Project dates 01/01/2009 - 30/06/2012
Total budget€9 700
EU contribution75%
Name of the entity managing the projectCentre for Foreigners
FundRF
CountrySlovenia

Project Description

For the return process of a non-EU national who does not or no longer fulfils the conditions of entry and/or stay in Slovenia, documentation must be provided from the country of origin. In order to ask diplomatic and consular missions of third countries to issue documents for an individual, evidence of the third country national’s origin must first be produced. Problems arise when the migrant does not have any documentation and refuses to participate in the identification process so as to avoid removal from the country.

By integrating translators into the identification process, the Centre for Foreigners aims to increase the number of migrants who, while in the process of removal from the country, are not providing the necessary documents from their country of origin. The translators not only know the official language of certain countries, but also recognise accents and dialects of specific regions or ethnic groups.

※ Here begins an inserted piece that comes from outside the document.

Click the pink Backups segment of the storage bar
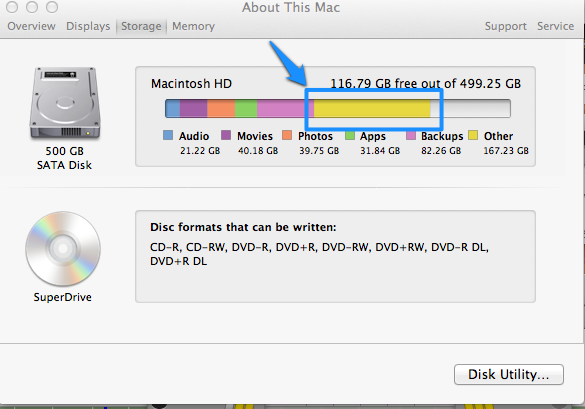The height and width of the screenshot is (409, 585). click(285, 109)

Knowing the area or region from which an individual originates, provides the authorities with a basis for proving the citizenship of the non-EU national and obtaining the relevant documents from consular authorities in third countries.

Benefits and results

Following identification, the migrant is returned to his or her country of origin. The use of translators to aid the identification process helps in the fight against irregular immigration and increases external border security. The determination of the country of origin based on language analysis makes the process faster and more efficient, thus shortening the period of stay for the non-EU nationals in the Centre.

Although the Slovenian police have a wide network of translators who participate in the process, they have, however, identified a need for more translators for certain more rare languages and dialects.